Hole content dependent fluctuation diamagnetism in YBa2Cu3O7-{\delta}: possible role of the pseudogap

TL;DR

This paper investigates how hole content and the pseudogap influence fluctuation diamagnetism in YBa2Cu3O7-{ extdelta} high-Tc superconductors, revealing that the pseudogap's effects are distinct from superconducting fluctuations.

Contribution

It demonstrates that the pseudogap causes an anomalous decrease in magnetic susceptibility and that the mean-field Ginzburg-Landau formalism cannot fully explain underdoped behavior, highlighting their independence.

Findings

Total energy cut-off improves fluctuation susceptibility modeling.

Pseudogap reduces normal state magnetic susceptibility.

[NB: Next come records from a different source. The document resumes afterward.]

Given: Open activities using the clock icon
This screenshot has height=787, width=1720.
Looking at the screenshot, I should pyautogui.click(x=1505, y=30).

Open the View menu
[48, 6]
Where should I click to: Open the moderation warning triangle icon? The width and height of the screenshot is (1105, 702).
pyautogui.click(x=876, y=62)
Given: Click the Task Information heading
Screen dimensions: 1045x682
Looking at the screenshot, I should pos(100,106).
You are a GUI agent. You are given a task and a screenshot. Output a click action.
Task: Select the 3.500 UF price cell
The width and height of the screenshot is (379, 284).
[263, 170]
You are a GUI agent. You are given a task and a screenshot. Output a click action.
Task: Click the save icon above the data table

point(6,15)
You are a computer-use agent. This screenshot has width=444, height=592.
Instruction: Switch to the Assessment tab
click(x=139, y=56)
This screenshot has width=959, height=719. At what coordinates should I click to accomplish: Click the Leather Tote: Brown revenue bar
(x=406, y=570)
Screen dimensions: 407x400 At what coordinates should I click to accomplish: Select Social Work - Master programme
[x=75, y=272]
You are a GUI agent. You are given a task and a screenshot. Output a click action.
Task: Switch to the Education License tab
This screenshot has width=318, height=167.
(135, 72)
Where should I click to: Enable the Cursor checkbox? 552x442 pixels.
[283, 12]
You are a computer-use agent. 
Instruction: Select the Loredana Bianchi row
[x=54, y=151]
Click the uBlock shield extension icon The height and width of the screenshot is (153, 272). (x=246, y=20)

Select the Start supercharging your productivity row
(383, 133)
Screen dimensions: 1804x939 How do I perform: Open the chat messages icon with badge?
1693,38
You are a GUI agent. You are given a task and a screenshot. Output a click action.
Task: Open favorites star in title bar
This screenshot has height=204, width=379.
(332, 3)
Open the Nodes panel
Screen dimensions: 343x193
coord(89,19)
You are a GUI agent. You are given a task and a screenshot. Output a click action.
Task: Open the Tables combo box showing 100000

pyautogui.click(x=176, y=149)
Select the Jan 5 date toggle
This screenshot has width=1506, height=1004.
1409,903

Superconducting fluctuations are independent of the pseudogap effects.

Abstract

This study focuses on the temperature and hole content dependent fluctuation diamagnetism of hole doped YBa2Cu3O7-delta (Y123) high-Tc superconductors. Two different compositions of Y123 have been considered with in-plane hole content (p): 0.161 (optimally doped) and 0.143 (underdoped). The fluctuation induced excess diamagnetic susceptibility, Delta_chi(T), has been investigated via the mean-field Gaussian-Ginzburg-Landau (MFGGL) formalism with and without a total energy cut-off in the fluctuating modes. It has been found that inclusion of total energy cut-off describes the Delta_chi(T) data significantly better. Furthermore, the pseudogap (PG) itself induces an anomalous decrease in the normal state magnetic susceptibility. By means of the analysis of Delta_chi(T)/T at different hole concentrations, we have explored the possible role of the PG on diamagnetic fluctuations. It has been found that MFGGL formalism is not able to reproduce the Delta_chi(T)/T features for the underdoped compound over a broad range of reduced temperature, Epsilon [= ln(T/Tc)]. The discrepancy becomes prominent in the temperature range where PG dominates the normal state magnetic susceptibility data. The agreement between the theoretical prediction and experimental Delta_chi(T) is better for the optimally doped compound with p = 0.161, where the effect of the PG is small. This notable difference implies that PG induced reduction in the magnetic susceptibility is not related directly to the superconducting fluctuations which in turn indicate that electronic correlations giving rise to the PG and Cooper pairing are independent to each other.